Start of Block

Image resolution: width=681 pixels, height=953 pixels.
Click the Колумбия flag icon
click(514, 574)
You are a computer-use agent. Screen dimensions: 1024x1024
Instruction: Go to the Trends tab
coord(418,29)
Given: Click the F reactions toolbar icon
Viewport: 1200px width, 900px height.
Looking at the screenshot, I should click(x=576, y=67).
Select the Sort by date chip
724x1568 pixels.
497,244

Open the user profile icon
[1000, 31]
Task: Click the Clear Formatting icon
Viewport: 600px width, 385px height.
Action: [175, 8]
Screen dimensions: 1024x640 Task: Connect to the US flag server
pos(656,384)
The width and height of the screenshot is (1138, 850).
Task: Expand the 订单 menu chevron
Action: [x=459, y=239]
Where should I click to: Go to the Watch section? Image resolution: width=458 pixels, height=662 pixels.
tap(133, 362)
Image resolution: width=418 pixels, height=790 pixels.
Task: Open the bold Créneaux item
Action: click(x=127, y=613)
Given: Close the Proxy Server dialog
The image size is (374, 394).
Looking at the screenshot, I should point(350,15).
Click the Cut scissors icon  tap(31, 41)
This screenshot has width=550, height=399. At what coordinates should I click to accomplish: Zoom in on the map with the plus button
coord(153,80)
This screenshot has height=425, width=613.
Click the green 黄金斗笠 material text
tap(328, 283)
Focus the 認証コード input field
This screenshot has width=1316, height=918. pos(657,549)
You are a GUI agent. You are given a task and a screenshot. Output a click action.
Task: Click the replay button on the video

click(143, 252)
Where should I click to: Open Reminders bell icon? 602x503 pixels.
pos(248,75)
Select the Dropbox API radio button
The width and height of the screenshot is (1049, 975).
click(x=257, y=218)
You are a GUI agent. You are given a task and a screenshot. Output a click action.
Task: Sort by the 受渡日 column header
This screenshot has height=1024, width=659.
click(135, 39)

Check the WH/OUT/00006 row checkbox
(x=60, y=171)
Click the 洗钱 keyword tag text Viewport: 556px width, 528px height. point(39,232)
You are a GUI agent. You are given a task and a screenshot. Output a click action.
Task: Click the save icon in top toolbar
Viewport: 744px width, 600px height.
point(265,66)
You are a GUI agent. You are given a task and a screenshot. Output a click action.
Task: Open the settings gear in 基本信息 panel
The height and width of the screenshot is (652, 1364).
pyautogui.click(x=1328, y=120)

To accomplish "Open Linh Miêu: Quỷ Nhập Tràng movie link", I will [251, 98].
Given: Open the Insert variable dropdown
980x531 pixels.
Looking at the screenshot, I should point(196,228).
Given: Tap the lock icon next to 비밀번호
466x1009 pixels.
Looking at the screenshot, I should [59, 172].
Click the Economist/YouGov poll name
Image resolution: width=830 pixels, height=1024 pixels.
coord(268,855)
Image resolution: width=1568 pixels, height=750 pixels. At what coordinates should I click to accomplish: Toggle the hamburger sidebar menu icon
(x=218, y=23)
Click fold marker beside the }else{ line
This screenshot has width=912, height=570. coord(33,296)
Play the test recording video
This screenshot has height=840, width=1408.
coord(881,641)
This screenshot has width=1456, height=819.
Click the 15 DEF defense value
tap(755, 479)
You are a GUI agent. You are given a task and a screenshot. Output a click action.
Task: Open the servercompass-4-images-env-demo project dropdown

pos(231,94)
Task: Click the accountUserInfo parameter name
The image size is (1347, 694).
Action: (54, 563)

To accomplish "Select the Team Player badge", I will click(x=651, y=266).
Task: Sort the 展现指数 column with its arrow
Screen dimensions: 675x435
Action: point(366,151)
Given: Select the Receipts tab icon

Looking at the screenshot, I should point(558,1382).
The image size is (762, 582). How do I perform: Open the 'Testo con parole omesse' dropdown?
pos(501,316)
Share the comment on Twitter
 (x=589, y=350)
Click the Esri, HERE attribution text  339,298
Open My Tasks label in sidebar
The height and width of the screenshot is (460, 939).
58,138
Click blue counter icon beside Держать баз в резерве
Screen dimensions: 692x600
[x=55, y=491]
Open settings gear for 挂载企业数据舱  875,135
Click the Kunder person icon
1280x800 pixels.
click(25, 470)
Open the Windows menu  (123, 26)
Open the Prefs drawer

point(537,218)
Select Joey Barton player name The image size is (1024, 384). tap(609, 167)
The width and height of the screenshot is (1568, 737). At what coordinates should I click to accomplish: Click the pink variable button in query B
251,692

End of Block

### Action item
Exactly as written above, copy out all the records.

### Task output
Image resolution: width=681 pixels, height=953 pixels.
Click the Колумбия flag icon
click(514, 574)
You are a computer-use agent. Screen dimensions: 1024x1024
Instruction: Go to the Trends tab
coord(418,29)
Given: Click the F reactions toolbar icon
Viewport: 1200px width, 900px height.
Looking at the screenshot, I should click(x=576, y=67).
Select the Sort by date chip
724x1568 pixels.
497,244

Open the user profile icon
[1000, 31]
Task: Click the Clear Formatting icon
Viewport: 600px width, 385px height.
Action: [175, 8]
Screen dimensions: 1024x640 Task: Connect to the US flag server
pos(656,384)
The width and height of the screenshot is (1138, 850).
Task: Expand the 订单 menu chevron
Action: [x=459, y=239]
Where should I click to: Go to the Watch section? Image resolution: width=458 pixels, height=662 pixels.
tap(133, 362)
Image resolution: width=418 pixels, height=790 pixels.
Task: Open the bold Créneaux item
Action: click(x=127, y=613)
Given: Close the Proxy Server dialog
The image size is (374, 394).
Looking at the screenshot, I should point(350,15).
Click the Cut scissors icon  tap(31, 41)
This screenshot has width=550, height=399. At what coordinates should I click to accomplish: Zoom in on the map with the plus button
coord(153,80)
This screenshot has height=425, width=613.
Click the green 黄金斗笠 material text
tap(328, 283)
Focus the 認証コード input field
This screenshot has width=1316, height=918. pos(657,549)
You are a GUI agent. You are given a task and a screenshot. Output a click action.
Task: Click the replay button on the video

click(143, 252)
Where should I click to: Open Reminders bell icon? 602x503 pixels.
pos(248,75)
Select the Dropbox API radio button
The width and height of the screenshot is (1049, 975).
click(x=257, y=218)
You are a GUI agent. You are given a task and a screenshot. Output a click action.
Task: Sort by the 受渡日 column header
This screenshot has height=1024, width=659.
click(135, 39)

Check the WH/OUT/00006 row checkbox
(x=60, y=171)
Click the 洗钱 keyword tag text Viewport: 556px width, 528px height. point(39,232)
You are a GUI agent. You are given a task and a screenshot. Output a click action.
Task: Click the save icon in top toolbar
Viewport: 744px width, 600px height.
point(265,66)
You are a GUI agent. You are given a task and a screenshot. Output a click action.
Task: Open the settings gear in 基本信息 panel
The height and width of the screenshot is (652, 1364).
pyautogui.click(x=1328, y=120)

To accomplish "Open Linh Miêu: Quỷ Nhập Tràng movie link", I will [251, 98].
Given: Open the Insert variable dropdown
980x531 pixels.
Looking at the screenshot, I should point(196,228).
Given: Tap the lock icon next to 비밀번호
466x1009 pixels.
Looking at the screenshot, I should [59, 172].
Click the Economist/YouGov poll name
Image resolution: width=830 pixels, height=1024 pixels.
coord(268,855)
Image resolution: width=1568 pixels, height=750 pixels. At what coordinates should I click to accomplish: Toggle the hamburger sidebar menu icon
(x=218, y=23)
Click fold marker beside the }else{ line
This screenshot has width=912, height=570. coord(33,296)
Play the test recording video
This screenshot has height=840, width=1408.
coord(881,641)
This screenshot has width=1456, height=819.
Click the 15 DEF defense value
tap(755, 479)
You are a GUI agent. You are given a task and a screenshot. Output a click action.
Task: Open the servercompass-4-images-env-demo project dropdown

pos(231,94)
Task: Click the accountUserInfo parameter name
The image size is (1347, 694).
Action: (54, 563)

To accomplish "Select the Team Player badge", I will click(x=651, y=266).
Task: Sort the 展现指数 column with its arrow
Screen dimensions: 675x435
Action: point(366,151)
Given: Select the Receipts tab icon

Looking at the screenshot, I should point(558,1382).
The image size is (762, 582). How do I perform: Open the 'Testo con parole omesse' dropdown?
pos(501,316)
Share the comment on Twitter
 (x=589, y=350)
Click the Esri, HERE attribution text  339,298
Open My Tasks label in sidebar
The height and width of the screenshot is (460, 939).
58,138
Click blue counter icon beside Держать баз в резерве
Screen dimensions: 692x600
[x=55, y=491]
Open settings gear for 挂载企业数据舱  875,135
Click the Kunder person icon
1280x800 pixels.
click(25, 470)
Open the Windows menu  (123, 26)
Open the Prefs drawer

point(537,218)
Select Joey Barton player name The image size is (1024, 384). tap(609, 167)
The width and height of the screenshot is (1568, 737). At what coordinates should I click to accomplish: Click the pink variable button in query B
251,692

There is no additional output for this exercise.